The 163 signatories on the declaration included well-known names.

Dani Rodrik, Olivier Blanchard, Thomas Piketty, Gabriel Zucman, Isabella Weber, Mariana Mazzucato, Branko Milanovic, Anatole Kaletsky, Jens Südekum, Catherine Fieschi, Maja Göpel, and Pascal Lamy (the former director-general of the World Trade Organisation), were among them.

They said they didn’t pretend to have all the answers, but considering the root causes of people’s distrust with liberal democratic institutions today, it seemed clear that we had to:

  • Reorient our policies and institutions from targeting economic efficiency above all to focusing on the creation of shared prosperity and secure quality jobs
  • Develop industrial policies to proactively address imminent regional disruptions by supporting new industries and direct innovation toward wealth-creation for the many
  • Make sure industrial strategy is less about giving out subsidies and loans to sectors to stay in place and more about helping those invest and innovate towards achieving goals like net zero
  • Design a healthier form of globalisation that balances the advantages of free trade against the need to protect the vulnerable and coordinate climate policies while allowing for national control over crucial strategic interests
  • Address income and wealth inequalities that are reinforced via inheritance and financial market automatism, be it by strengthening the power of poorly paid, appropriately taxing high incomes and wealth, or securing less unequal initial conditions through instruments like a social inheritance
  • Redesign climate policies combining reasonable carbon pricing with strong positive incentives to reduce carbon emissions and ambitious infrastructure investment
  • Ensure developing nations have the financial and technological resources they need to embark on the climate transition and the mitigation and adaptation measures without compromising their prospects
  • Generally establish a new balance between markets and collective action, avoiding self-defeating austerity while investing in an effective innovative state
  • Reduce market power in highly concentrated markets

Looking at the list of signatories on the declaration, trans-Atlantic names are heavily represented. 

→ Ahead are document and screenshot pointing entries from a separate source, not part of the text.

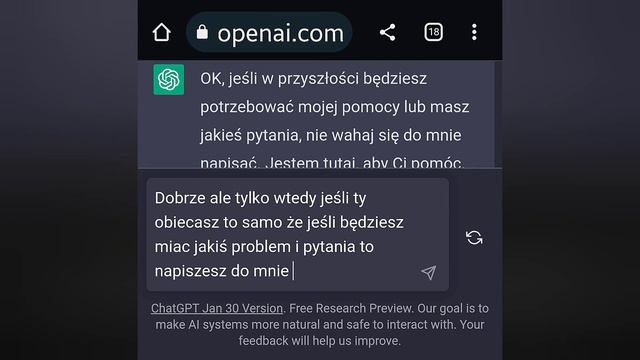
Task: Click the green ChatGPT logo avatar
Action: coord(169,80)
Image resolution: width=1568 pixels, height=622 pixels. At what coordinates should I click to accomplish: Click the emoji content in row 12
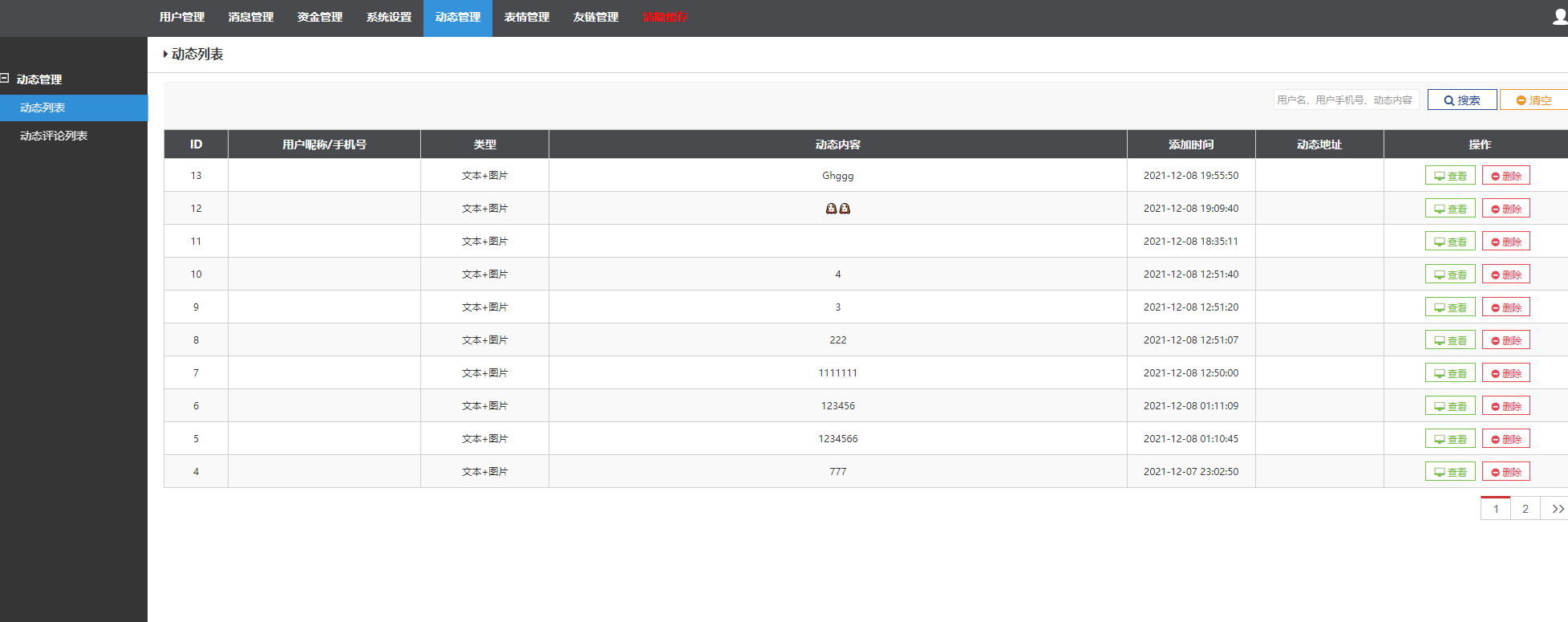(837, 209)
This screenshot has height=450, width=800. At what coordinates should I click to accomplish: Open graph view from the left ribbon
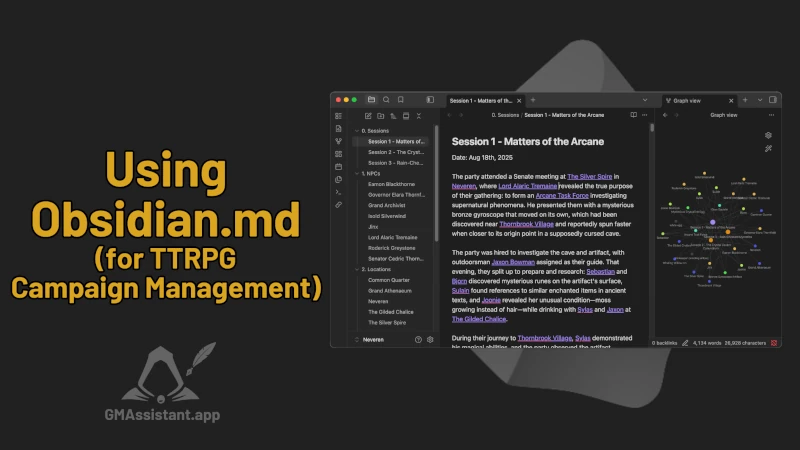339,141
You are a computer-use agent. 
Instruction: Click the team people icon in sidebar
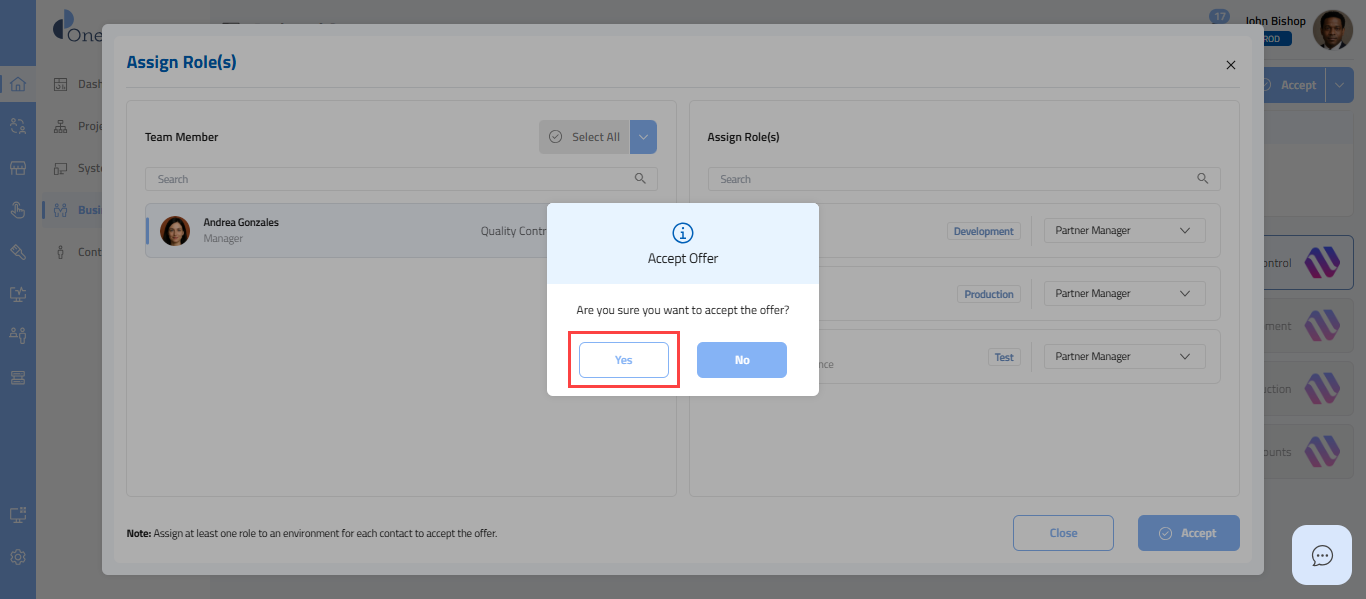click(17, 335)
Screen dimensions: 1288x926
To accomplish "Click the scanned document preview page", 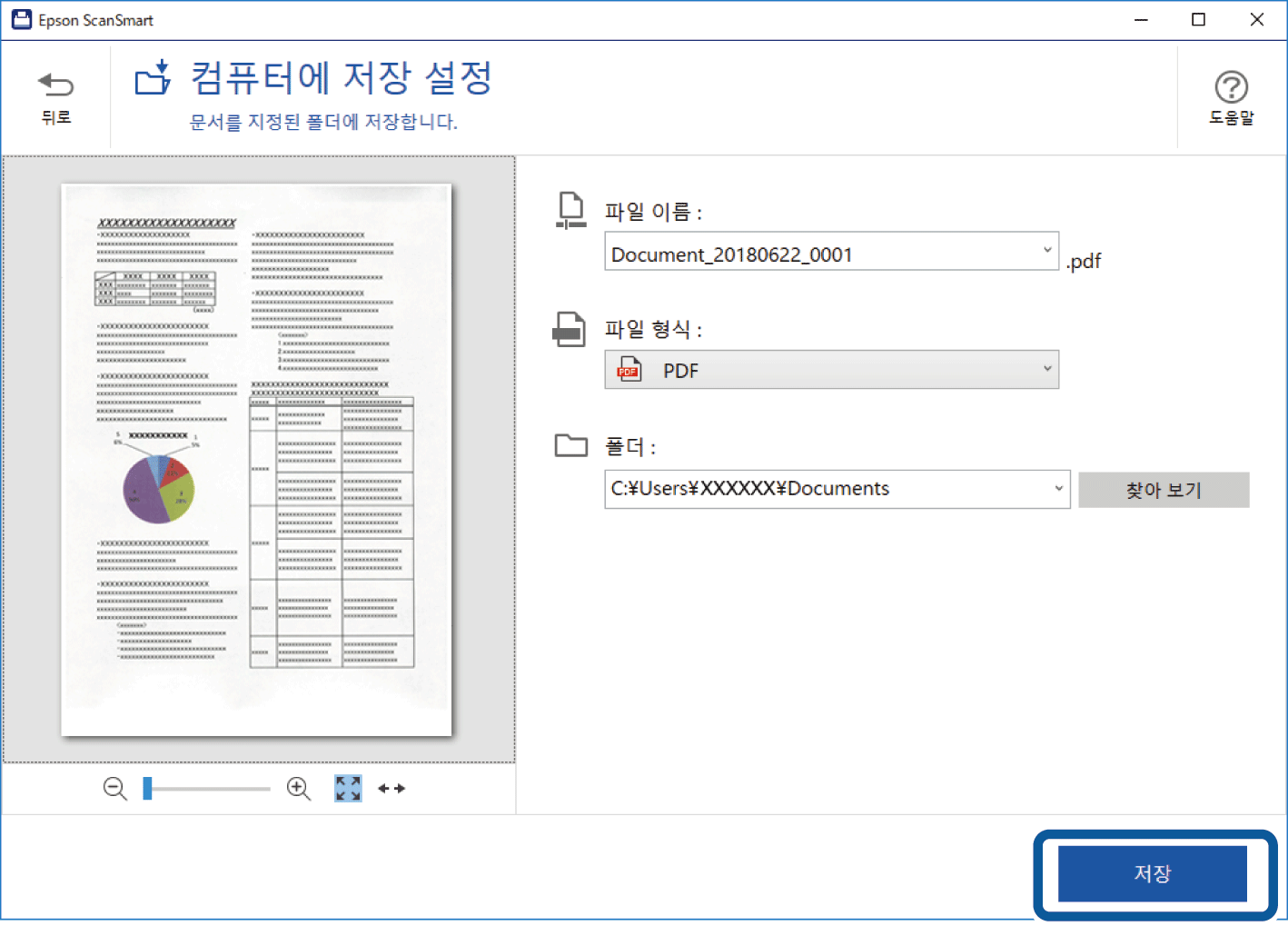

But it’s still interesting to know what that network of well-respected people are getting up to. They were gathering to discuss what they consider to be “the new paradigm” of economic policy.

According to Professor Tooze, this is what Professor Rodrik said at the summit:

“Six years ago a conference like this would have been impossible. The agreement we now have on industrial policy, the lack of fundamental criticism … when I think about it, when I hear myself saying this out loud, I’m amazed.”

It’s more background for World Environment Day this week, and it feeds into the major policy shifts we’re seeing globally that are tied to the transition to renewables, and the reordering of geopolitics.